Quem pergunta é Ana Maria
Pacheco. "São duas visões tão
preconceituosas quanto seria se
eu dissesse que os ricos usam
parte do seu excesso de dinheiro
para cheirar pó ou em fúteis e
suntuosas festas de casamento",
conclui.
Ela conviveu com o professor
Vilmar Faria na implantação
de programas de transferência
direta de renda -em especial o
Bolsa Escola, do MEC. Com Faria, aprendeu que dinheiro público não deve ser distribuído de
graça a ninguém. Mas também
aprendeu que tutelar miseráveis humilha tanto quanto dar
esmolas.
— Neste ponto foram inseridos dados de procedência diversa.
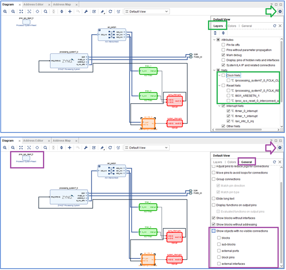Screen dimensions: 286x270
Task: Click expand all icon in Layers panel
Action: point(223,33)
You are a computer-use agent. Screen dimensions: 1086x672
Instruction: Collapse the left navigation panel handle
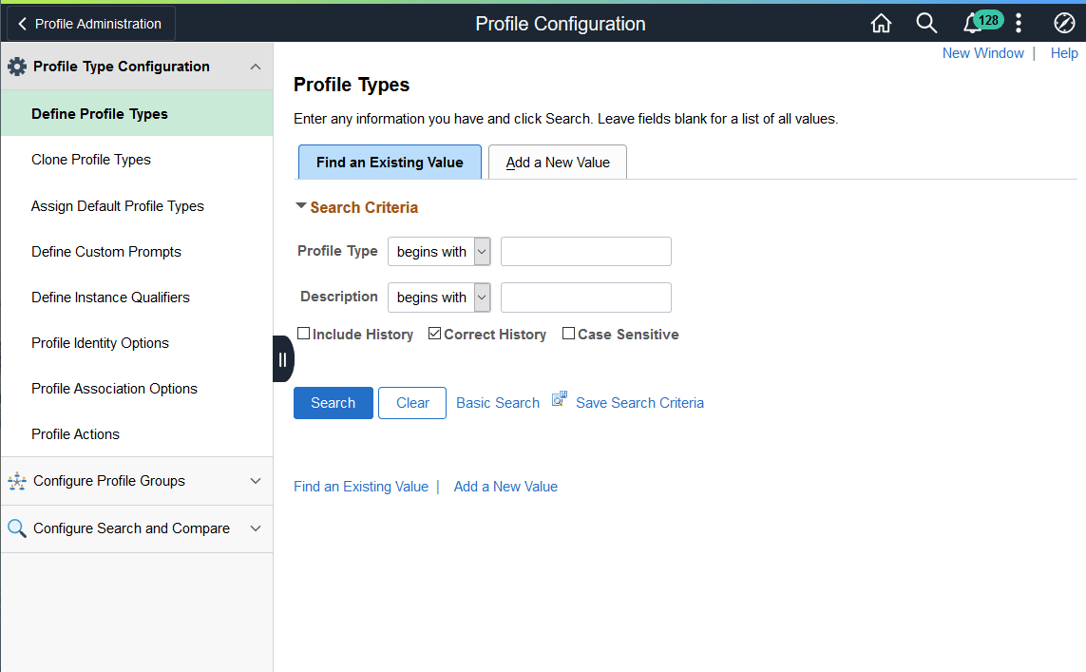point(282,359)
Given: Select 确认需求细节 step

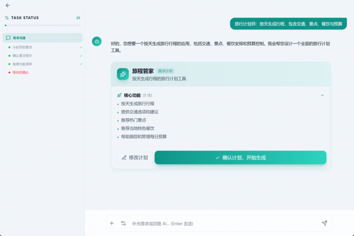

Por isso mesmo a
maioria dos programas sociais
do Estado brasileiro sempre foi
ineficiente para combater a pobreza e a desigualdade, por não
quebrar a cadeia histórica de
reprodução da miséria.
Criador da Área de Projetos
Sociais do BNDES (Banco Nacional de Desenvolvimento Econômico e Social), há duas décadas, o economista da UFRJ
(Universidade Federal do Rio
de Janeiro) Rubem Freitas Novaes identificou dois fatores de
dispersão de recursos sociais: os
diversos gastos administrativos
e operacionais que programas
complexos requerem; as perdas
e desperdícios inerentes a programas que exigem transporte,
armazenagem e distribuição de
mercadorias, especialmente as
perecíveis.
No plano social ou no econômico, o modelo do Fome Zero
-de tutelar os gastos dos miseráveis- é uma excrescência.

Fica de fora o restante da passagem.